Many banks and financial services companies offer a variety of services related to creating and managing trusts. When large trusts are established for minor children, it is necessary to use a professional trustee, but there are no guarantees that the professional trustee will carry out their fiduciary duties appropriately.
Tragically, seven year old Angela Militello became an orphan when her parents passed away in Midland, Texas. The Militello family was well off and had prepared for such a circumstance with a large trust that was managed by Wells Fargo bank. There were no problems for many years, or so it seemed. When Ms. Militello divorced in 2006, she contacted the trustee to take $200,000 from her trust so that she could buy a home for herself and her children. The money was given to her, and she was asked to sign paperwork approving the sale of a third of the entire trust’s assets. In the next few weeks, the remainder of the trust assets were sold.
In and of itself, this is not an unusual story.
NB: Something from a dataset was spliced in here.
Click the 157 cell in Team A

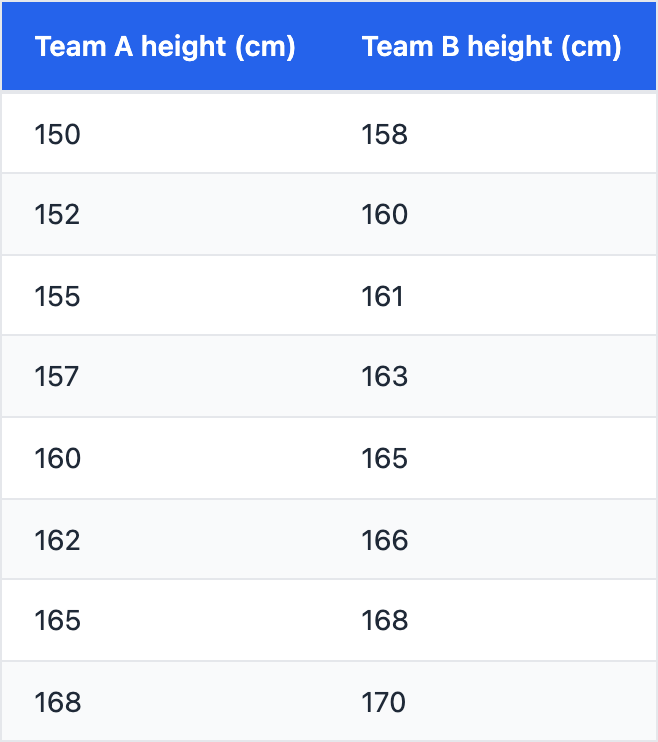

A beneficiary of a trust needs cash for a particular purpose and to obtain the cash trust assets need to be sold.
The unusual aspect here is that Militello later sued Wells Fargo for fraud. She claimed that the bank conspired with a third-party to sell the trust assets at below market value. After a trial a Texas judge agreed with Militello and ordered Wells Fargo to pay $8 million in damages. The Dallas Morning News reported this story in “Judge: Wells Fargo to pay $8M for fraud tied to trust set up when Dallas woman was orphan.”
The lesson here is that even when using the services of a professional trustee, such as a bank, trust beneficiaries should always pay attention and make sure the trustee is not acting for its own benefit.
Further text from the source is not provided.